JUDICIOUS, BEAUTIFUL, AUGMENTED WHATEVER


The death march
5:29 a.m.//12.01.04

My So-called Life -- genius show. It makes me think of walking home from the bus stop after school in the fall, and I'd have homework to do but would never do it. In those days I looked forward to coming home and watching all of the shows I recorded on VHS, including snipets of recordings of MTV interviews of Billy Corgan and Billie Joe.

In those days, dinner was still being served in this house, my dad still lived here, and he would come home from work around 4... I'd hate to hear that garage door open because I knew who would be walking through it, ready and willing to break me down in any way he could.

After dinner, I'd close myself off in my room, and listen to music. I didn't have the internet back then... no one did, and I can't even fathom that now. That's actually weirding me out a bit thinking about it.

I loved cold, clear nights, right before the sun went down -- it always reminded me of a church steeple and I don't understand why. My grandmother was still alive then and life wasn't quite as complex as it is now. I had no clue what I was in for.

I miss the feeling of looking forward to such miniscule things like watching and re-watching a concert I had previously recorded. I remember I couldn't wait to go to bed and pretend I was someone else... someone desireable.

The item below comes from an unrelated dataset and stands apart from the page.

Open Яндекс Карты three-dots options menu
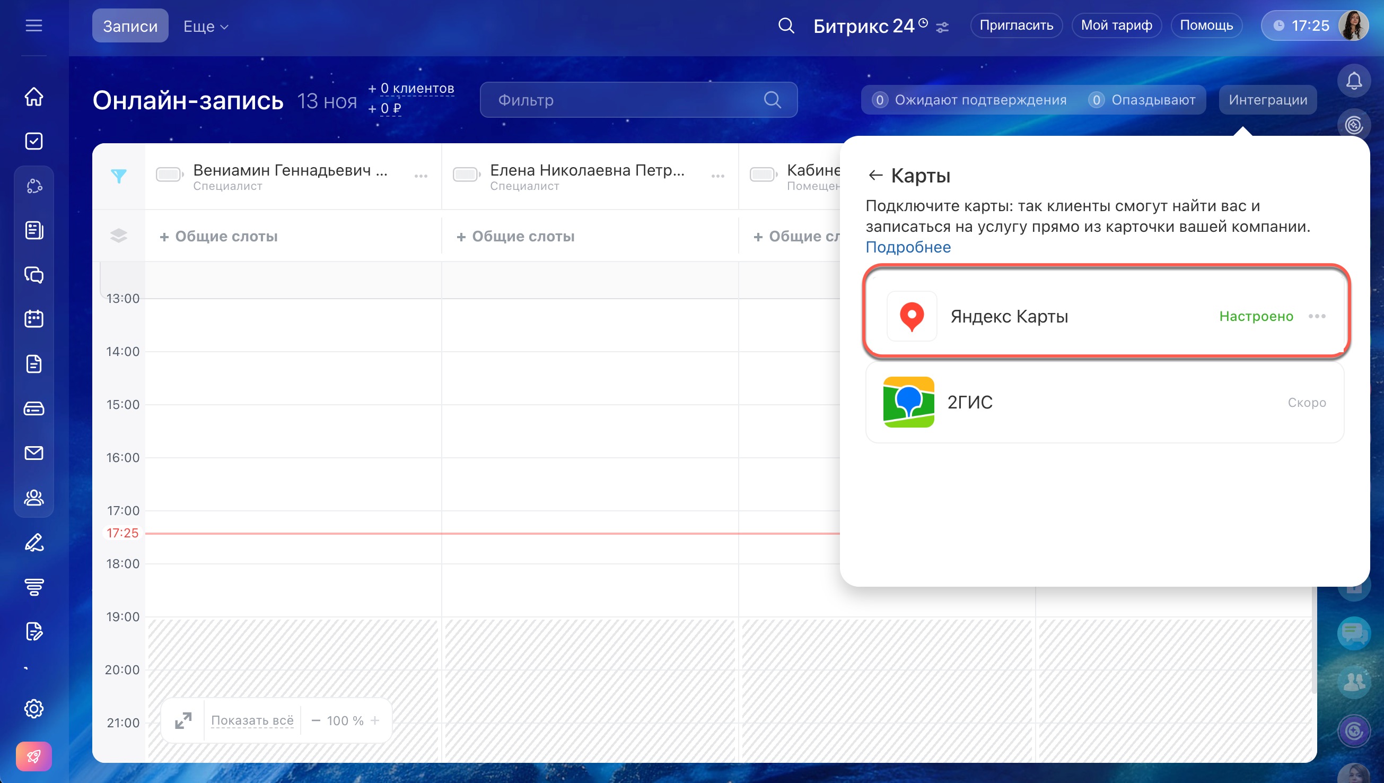1384x783 pixels. 1317,316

I had this entirely fabricated life as I laid in my bed, where my name was Chrissy, and I wasn't quite so ugly as I am in reality. It was a place where I could get as much attention as I wished I had in reality. Thinking back, this is probably why I slept so much.

As time goes by, I have a hard time believing anything existed before this point. When I think about my dad having lived here, I feel as though he never really did... that somehow it never really happened or it happened to someone else. I look back as though my life was lived by someone else -- someone other than me. It's hard to explain, I suppose.

Time seems to go by so quickly, and reflecting back, I can see the different chapters of my life and it's so hard for me to accept that those times are gone. I can't even convey how terrifying that is for me, and the cold, hard fact of this reality is like a knife stabbing me repeatedly; twisting ocassionally in mockery of the things that are unstoppable.

My aunt Sally always used to sit on the couch, always at the bend, and she'd sigh and say, "time marches on." It does, indeed, march on. It's a morbid march. It's an unforgiving and unyielding march.

There I go again -- being too sentimental and not being able to help it whatsoever.